Have you ever wondered if it is possible to increase soccer speed in a soccer game to beat your opponent to the ball, to make an effective run down the flanks or just simply out run your opponent when you have the ball? Well I am guessing those thoughts may have come across your mind. Regardless if you have or have not does not matter.
I am going to give you three simple body weight exercises that you can do either in the comfort of your own home or at your closest soccer field.
1) Squats — Squats are the base exercise to most lower body strength programs. This exercise challenges the major muscles of the lower body as well as the core muscles. My preference is that you do three different versions of the squat.
Front Squat — Place your hands in front of you at shoulder height.
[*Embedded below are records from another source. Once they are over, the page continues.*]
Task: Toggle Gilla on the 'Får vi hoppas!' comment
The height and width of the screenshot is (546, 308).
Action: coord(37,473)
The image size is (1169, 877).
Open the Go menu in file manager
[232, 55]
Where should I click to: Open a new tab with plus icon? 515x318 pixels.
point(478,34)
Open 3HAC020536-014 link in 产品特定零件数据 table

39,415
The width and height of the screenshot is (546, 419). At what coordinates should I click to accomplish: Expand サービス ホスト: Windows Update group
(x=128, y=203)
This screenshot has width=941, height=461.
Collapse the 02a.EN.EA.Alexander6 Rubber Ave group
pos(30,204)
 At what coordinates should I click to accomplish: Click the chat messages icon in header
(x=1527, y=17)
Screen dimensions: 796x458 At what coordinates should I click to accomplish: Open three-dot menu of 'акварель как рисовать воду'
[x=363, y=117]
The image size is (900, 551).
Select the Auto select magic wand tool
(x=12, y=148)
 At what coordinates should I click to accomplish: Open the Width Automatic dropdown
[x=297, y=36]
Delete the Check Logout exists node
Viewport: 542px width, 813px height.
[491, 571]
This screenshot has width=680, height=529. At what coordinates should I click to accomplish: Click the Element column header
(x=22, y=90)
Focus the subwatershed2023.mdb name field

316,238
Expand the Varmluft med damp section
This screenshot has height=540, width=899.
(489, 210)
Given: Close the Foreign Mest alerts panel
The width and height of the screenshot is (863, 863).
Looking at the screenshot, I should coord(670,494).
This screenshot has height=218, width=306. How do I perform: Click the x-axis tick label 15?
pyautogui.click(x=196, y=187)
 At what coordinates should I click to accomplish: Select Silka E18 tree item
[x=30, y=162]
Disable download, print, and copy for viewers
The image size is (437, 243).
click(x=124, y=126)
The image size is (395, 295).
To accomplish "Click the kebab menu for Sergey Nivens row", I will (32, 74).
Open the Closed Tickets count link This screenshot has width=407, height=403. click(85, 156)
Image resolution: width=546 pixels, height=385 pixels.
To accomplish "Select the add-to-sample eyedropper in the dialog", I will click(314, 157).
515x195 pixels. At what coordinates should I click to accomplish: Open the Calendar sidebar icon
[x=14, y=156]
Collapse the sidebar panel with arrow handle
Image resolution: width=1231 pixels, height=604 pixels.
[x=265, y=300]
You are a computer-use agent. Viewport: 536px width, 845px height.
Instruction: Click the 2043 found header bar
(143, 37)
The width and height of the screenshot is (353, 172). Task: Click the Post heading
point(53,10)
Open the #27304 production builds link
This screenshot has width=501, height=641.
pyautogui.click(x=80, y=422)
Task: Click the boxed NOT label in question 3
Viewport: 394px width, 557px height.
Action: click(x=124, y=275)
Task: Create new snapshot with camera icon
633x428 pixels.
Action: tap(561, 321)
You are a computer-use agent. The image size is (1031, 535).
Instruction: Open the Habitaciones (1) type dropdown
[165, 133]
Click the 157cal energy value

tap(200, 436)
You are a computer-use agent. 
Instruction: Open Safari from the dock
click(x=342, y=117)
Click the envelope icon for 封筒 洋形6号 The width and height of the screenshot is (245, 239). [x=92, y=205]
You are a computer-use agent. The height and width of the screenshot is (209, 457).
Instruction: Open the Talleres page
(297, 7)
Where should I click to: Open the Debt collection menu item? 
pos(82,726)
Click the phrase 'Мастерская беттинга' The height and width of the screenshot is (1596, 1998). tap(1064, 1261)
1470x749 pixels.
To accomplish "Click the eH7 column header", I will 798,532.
As you lower to the ground lower the arms as well. When you rise from the lowest point your hands should rise as well. There is more work done by the glute (buttock muscles)
Overhead Squat — Place you hands directly above head and lower up and down. Squatting this way adds a little more resistance to your stomach core muscles.
Back Squat – Place your hands behind your head with your finger tips barely touching the back of the head.
2) Lunges — partially recreate the movement that occurs in both running and sprinting on the soccer field. Also lunges are single leg exercises. This is important because most of a soccer game is played on one foot.
3) Jumps — sometimes known as «plyometrics», are good. These type of exercises help develop elastic recoil in the legs.
Here is a simple routine using these exercises:
A) Squat 5 times
B) Lunge 5 times each leg — take turns alternating
C) Jump up to stool or box five times.
Complete 5 squats immediately followed by 5 lunges each leg followed by 5 jumps. then rest for 90 seconds and repeat 2-4 times.
Each of the exercises may be done with or without weights.